Mental Illness

Editor's Note

My interest in this subject is personal, theoretical, and political.

When I was younger, I used to joke that I came from a long line of crazy women, and I viewed myself as one of them, attached to the destiny of crazy forever by blood. We, I believed, had an unadulterated insane gene. This belief of mine was borne of the behavior I saw in many of them (rage, violence, suicide) and of the persistent feeling that I didn't belong. Anywhere.That my thoughts and behaviors were somehow so outside the norm (many of which I learned by observing the women in my family), so strange and unacceptable, that the only possible sense I could make of myself was to align with the women who came before me, who gave me my DNA.

I also found that the literature I was drawn to had been written by so-called crazy women: Virginia Woolf, Charlotte Perkins Gilman, Anne Sexton, and Sylvia Plath, to name a few.

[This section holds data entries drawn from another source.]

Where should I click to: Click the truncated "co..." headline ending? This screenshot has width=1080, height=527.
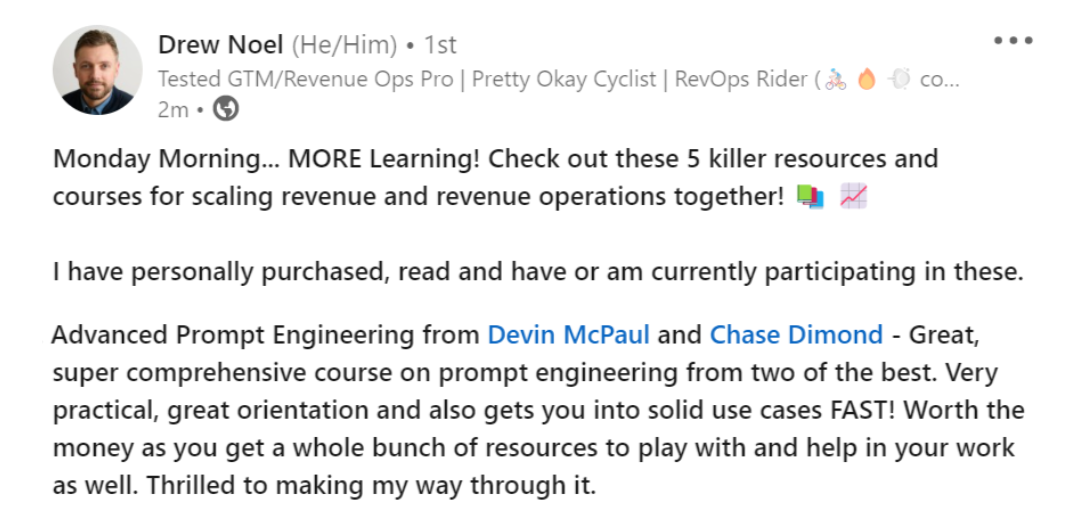point(938,80)
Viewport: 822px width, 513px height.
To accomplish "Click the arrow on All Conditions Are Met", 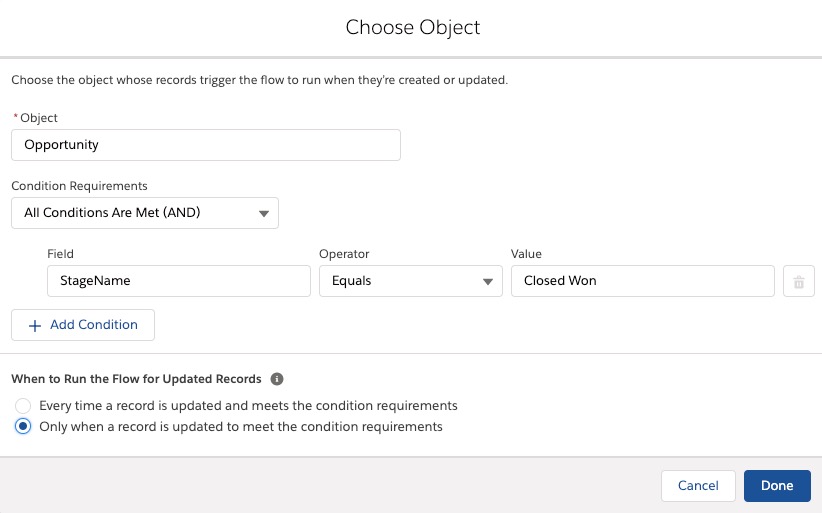I will pyautogui.click(x=264, y=213).
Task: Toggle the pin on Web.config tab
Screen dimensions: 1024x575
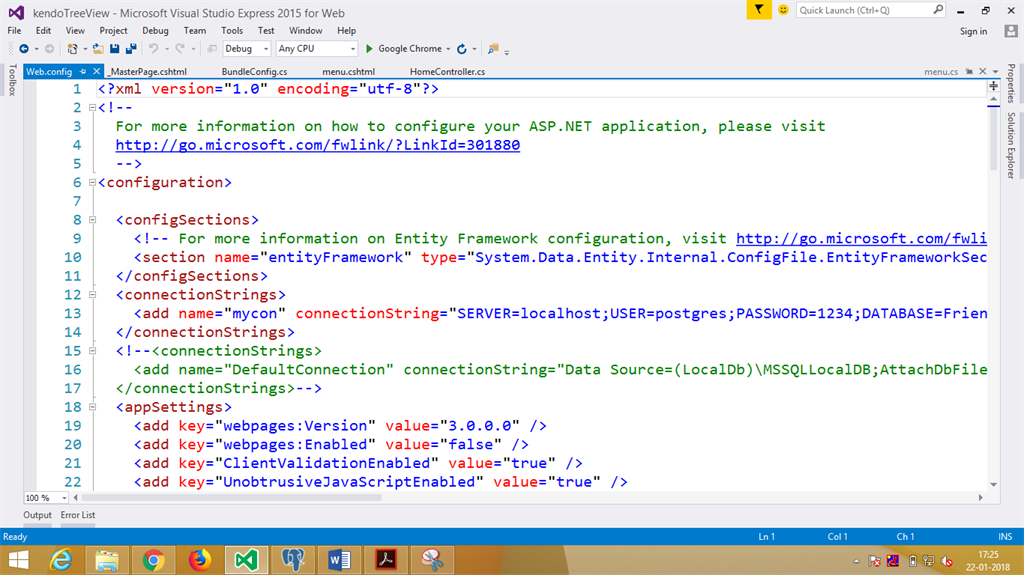Action: (x=83, y=72)
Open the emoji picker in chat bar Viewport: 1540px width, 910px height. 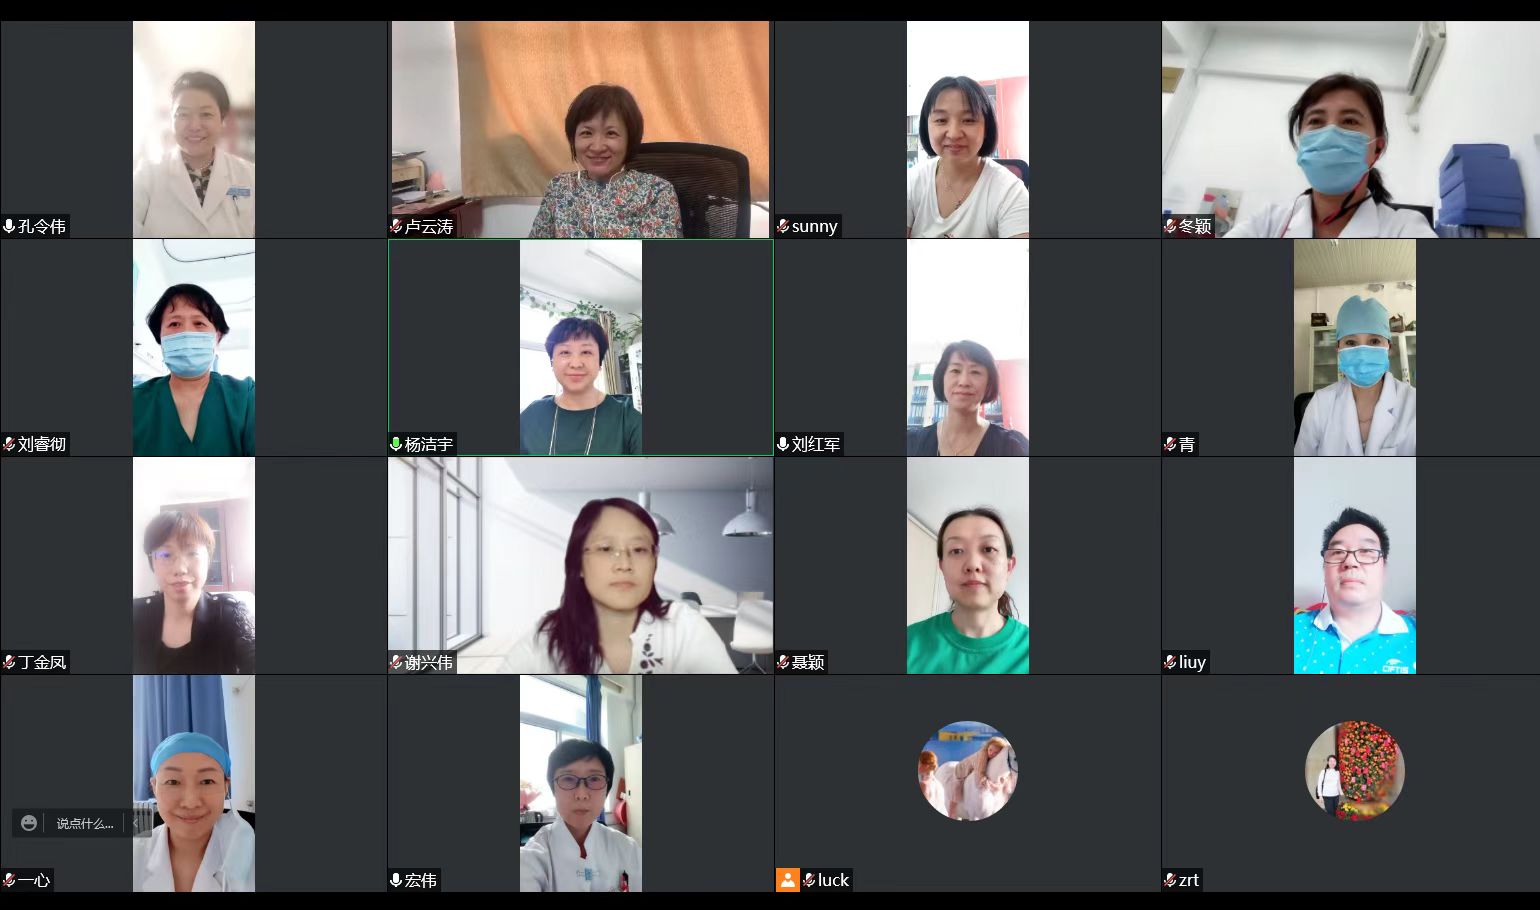coord(29,823)
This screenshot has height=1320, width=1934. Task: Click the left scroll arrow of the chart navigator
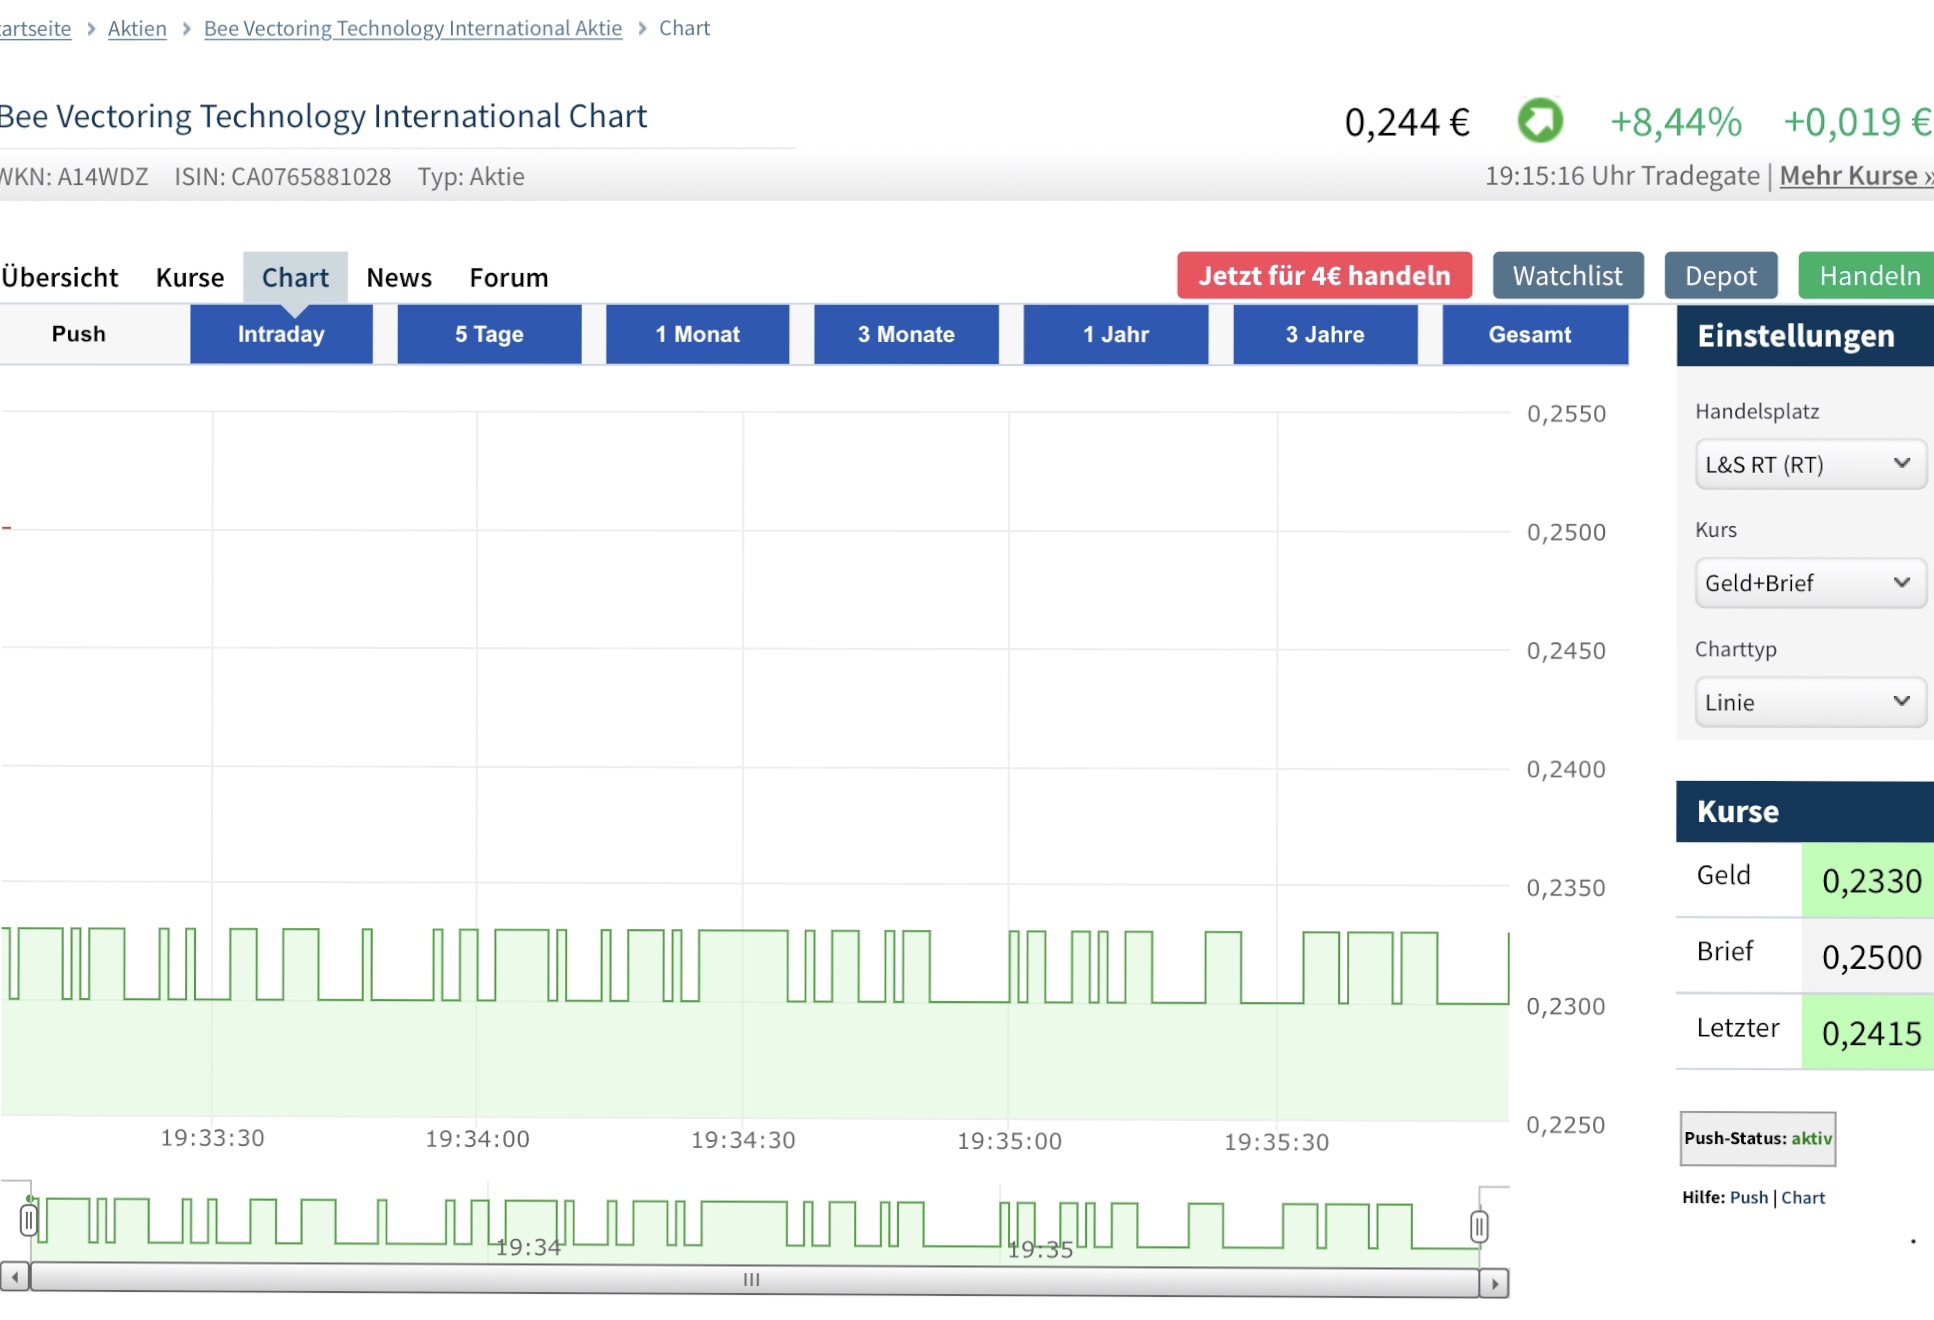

I started to question why.

After a long journey of working to understand my own mental state at various times of my life and in various settings and of becoming more aware of my environment, of all the systems of which I was and am a part, from my family of origin to my culture and all in between, I have learned to re-contextualize my concept of sanity and insanity. I now understand them as concepts that shift and change depending on context, on who is doing the defining, and as a natural reaction to a world that seeks to label and categorize us all based on a stifling and impossible norm.

I have also come to realize that the crazy women who came before me were highly intuitive and creative women who had no outlet for their gifts. They were not insane. They imploded, which as far as I've been able to discern is a sane reaction to the insane circumstances in which they found themselves.

In theory, defining certain behaviors and people sometimes makes sense, but in reality, sanity is on a continuum, and its agreed-upon characteristics change over time. Even the DSM (the American Psychological Association's Diagnostic and Statistical Manual of Mental Disorders) revises its definitions of so-called personality disorders on a semi-regular basis.

Mental health, or the perceived absence of it, can be an elusive thing. And many who have needed help with a diagnosable mental illness have been abused by the very system that exists to help them by way of unnecessary and/or prolonged electroshock therapy, incorrect and/or prolonged medication, and misdiagnosis. Organizations, such as Mind Freedom International, were created to support and advocate for those who have been abused by the system.

My intention for this issue was to publish both creative and scholarly work on the subject. I had hoped to receive submissions from those who are survivors of the system, those who are practitioners in the system, as well as those who have an interest in and affinity for a greater understanding of mental illness.

This issue is a thin one, and without prior planning, is an issue consisting solely of poets. Whatever your relationship with mental illness, I hope you will take pause to think about its true meaning and about its persistent stigma in our culture, and I hope you enjoy the poems found herein.